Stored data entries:
________________

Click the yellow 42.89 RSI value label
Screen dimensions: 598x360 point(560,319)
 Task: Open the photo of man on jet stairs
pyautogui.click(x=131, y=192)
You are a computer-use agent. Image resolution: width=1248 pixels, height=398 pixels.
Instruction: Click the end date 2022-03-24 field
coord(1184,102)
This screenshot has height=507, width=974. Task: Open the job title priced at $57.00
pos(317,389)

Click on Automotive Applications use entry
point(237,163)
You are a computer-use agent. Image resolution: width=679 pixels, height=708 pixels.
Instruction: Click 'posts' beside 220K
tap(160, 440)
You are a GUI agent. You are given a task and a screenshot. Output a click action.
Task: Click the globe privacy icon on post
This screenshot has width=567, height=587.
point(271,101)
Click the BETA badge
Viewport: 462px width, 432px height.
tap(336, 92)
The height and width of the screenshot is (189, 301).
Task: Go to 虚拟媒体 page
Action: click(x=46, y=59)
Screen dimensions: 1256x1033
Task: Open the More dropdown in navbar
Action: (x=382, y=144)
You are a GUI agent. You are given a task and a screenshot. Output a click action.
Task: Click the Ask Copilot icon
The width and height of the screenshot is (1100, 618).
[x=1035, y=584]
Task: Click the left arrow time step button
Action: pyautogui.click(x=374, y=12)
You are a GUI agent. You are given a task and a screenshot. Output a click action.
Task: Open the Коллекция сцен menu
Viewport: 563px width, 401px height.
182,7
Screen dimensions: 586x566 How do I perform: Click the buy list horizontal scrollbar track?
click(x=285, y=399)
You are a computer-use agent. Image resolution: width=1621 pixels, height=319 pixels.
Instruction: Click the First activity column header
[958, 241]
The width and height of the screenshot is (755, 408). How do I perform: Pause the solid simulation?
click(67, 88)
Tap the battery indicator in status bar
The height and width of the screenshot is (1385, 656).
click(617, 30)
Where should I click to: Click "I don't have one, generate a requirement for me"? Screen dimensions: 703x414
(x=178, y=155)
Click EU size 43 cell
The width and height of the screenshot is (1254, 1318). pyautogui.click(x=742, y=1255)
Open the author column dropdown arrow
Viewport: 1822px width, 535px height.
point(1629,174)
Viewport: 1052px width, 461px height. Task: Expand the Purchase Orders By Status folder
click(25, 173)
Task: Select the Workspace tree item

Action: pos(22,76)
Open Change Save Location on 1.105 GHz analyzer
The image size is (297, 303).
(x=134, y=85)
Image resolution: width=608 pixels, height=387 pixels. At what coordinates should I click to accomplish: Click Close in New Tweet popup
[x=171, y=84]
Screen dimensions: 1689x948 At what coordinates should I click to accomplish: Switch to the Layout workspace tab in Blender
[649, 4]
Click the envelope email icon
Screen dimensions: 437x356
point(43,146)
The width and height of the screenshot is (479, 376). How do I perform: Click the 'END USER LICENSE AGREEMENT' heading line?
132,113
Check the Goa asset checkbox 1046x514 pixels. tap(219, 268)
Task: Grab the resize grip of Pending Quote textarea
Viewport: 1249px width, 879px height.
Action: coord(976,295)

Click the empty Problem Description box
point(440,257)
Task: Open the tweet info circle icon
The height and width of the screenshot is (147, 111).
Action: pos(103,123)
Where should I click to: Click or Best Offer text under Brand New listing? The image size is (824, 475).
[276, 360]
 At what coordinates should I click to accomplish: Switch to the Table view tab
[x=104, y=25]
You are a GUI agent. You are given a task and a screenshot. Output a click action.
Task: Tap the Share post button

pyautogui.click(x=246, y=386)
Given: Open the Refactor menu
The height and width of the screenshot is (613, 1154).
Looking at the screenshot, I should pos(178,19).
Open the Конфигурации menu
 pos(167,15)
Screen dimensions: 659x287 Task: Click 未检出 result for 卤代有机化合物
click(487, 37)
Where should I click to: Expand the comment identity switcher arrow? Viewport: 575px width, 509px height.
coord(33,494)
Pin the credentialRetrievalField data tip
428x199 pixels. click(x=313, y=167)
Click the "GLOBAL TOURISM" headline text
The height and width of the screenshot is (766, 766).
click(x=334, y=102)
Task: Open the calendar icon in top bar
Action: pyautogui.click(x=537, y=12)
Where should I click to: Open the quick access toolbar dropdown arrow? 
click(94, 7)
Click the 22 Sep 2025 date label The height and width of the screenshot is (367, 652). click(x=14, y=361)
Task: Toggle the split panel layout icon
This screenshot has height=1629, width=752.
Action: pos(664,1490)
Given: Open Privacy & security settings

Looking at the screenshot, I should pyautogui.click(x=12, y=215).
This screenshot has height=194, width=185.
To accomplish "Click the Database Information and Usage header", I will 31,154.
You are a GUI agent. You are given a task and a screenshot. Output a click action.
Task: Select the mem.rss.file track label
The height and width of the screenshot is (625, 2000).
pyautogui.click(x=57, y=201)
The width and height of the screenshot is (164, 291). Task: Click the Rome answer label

________________

## [EXERCISE]
Where a line in the records above contains the word "computer", copy that line.

## [RESULT OF THIS EXERCISE]
You are a computer-use agent. Image resolution: width=1248 pixels, height=398 pixels.
You are a computer-use agent. Image resolution: width=679 pixels, height=708 pixels.
You are a computer-use agent. Image resolution: width=1621 pixels, height=319 pixels.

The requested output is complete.